Washington Attorney General Bob Ferguson announced a new initiative Friday, in a bid to fight election interference and ensure the safety and efficacy of mail-in voting.

Sec of State Kim Wyman: Never seen this level of vitriol in elections

The initiative will include “an internal legal team,” which will be tasked with working with other state attorney generals as ballots are tallied. The focus will on “preventing illegal election interference and ensuring every vote is counted in every state.”

“Washingtonians have a stake in the integrity of elections in all 50 states,” Ferguson said in a written release. “My legal team is prepared to defend democracy and the longstanding American tradition of a peaceful transition of power.”

The legal team assembled by Ferguson will be composed of attorneys well-versed in election law, constitutional law, and civil rights, and includes Washington Solicitor General Noah Purcell.

Ferguson also recently scored a major legal victory in the realm of election security in September, after a Yakima judge ordered a halt on a series of changes to the U.S. Postal Service enacted by Trump-appointed Postmaster General Louis DeJoy.

King County starts mailing out ballots: When you can expect yours

This all comes amid President Trump frequently balking at a commitment to a peaceful transition should he lose November’s election to challenger Joe Biden. When pressed on the question, Trump has said “we’ll have to see what happens,” while saying that he believes the decision will ultimately end up in front of the U.S. Supreme Court.
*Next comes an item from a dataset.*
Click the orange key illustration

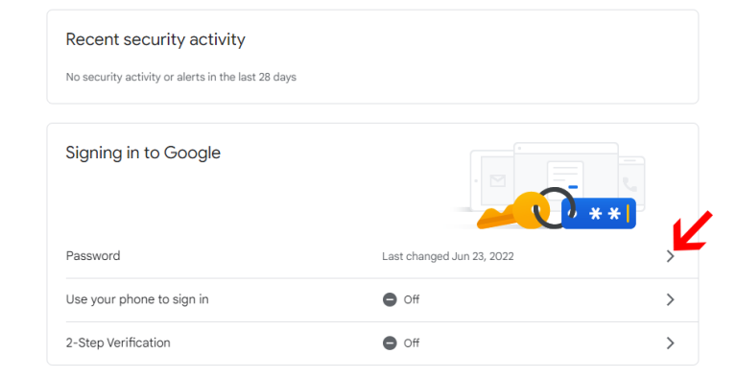(512, 211)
The president has also repeatedly called mail-in voting into question, claiming that it will lead to widespread voter fraud.
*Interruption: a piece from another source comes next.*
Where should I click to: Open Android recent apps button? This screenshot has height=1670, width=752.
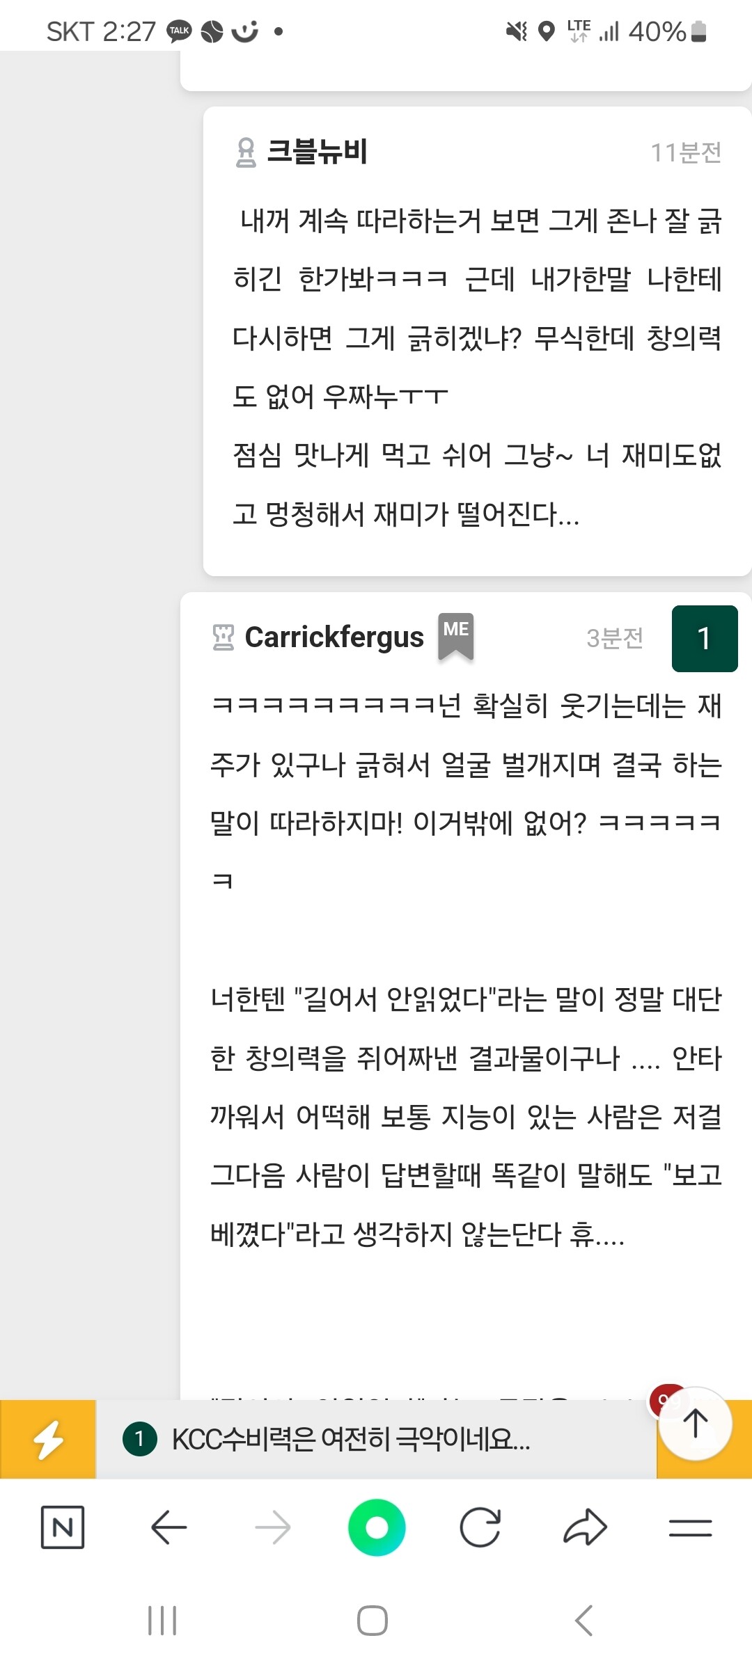[x=162, y=1621]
Washington Secretary of State Kim Wyman has countered those claims on more than one occasion, citing “misinformation and disinformation” as her biggest concern headed into November.

“I’ve done elections for a long time — this is my seventh presidential election — and I have never seen this level of vitriol,” she told KIRO Radio on Wednesday. “I have never experienced having someone in the White House be critical of administrative processes like the post office or election. So it’s really trying to get information to voters that’s accurate, really driving them to trusted sources like KIRO Radio, like the secretary of state’s office, like your county auditor election office page.”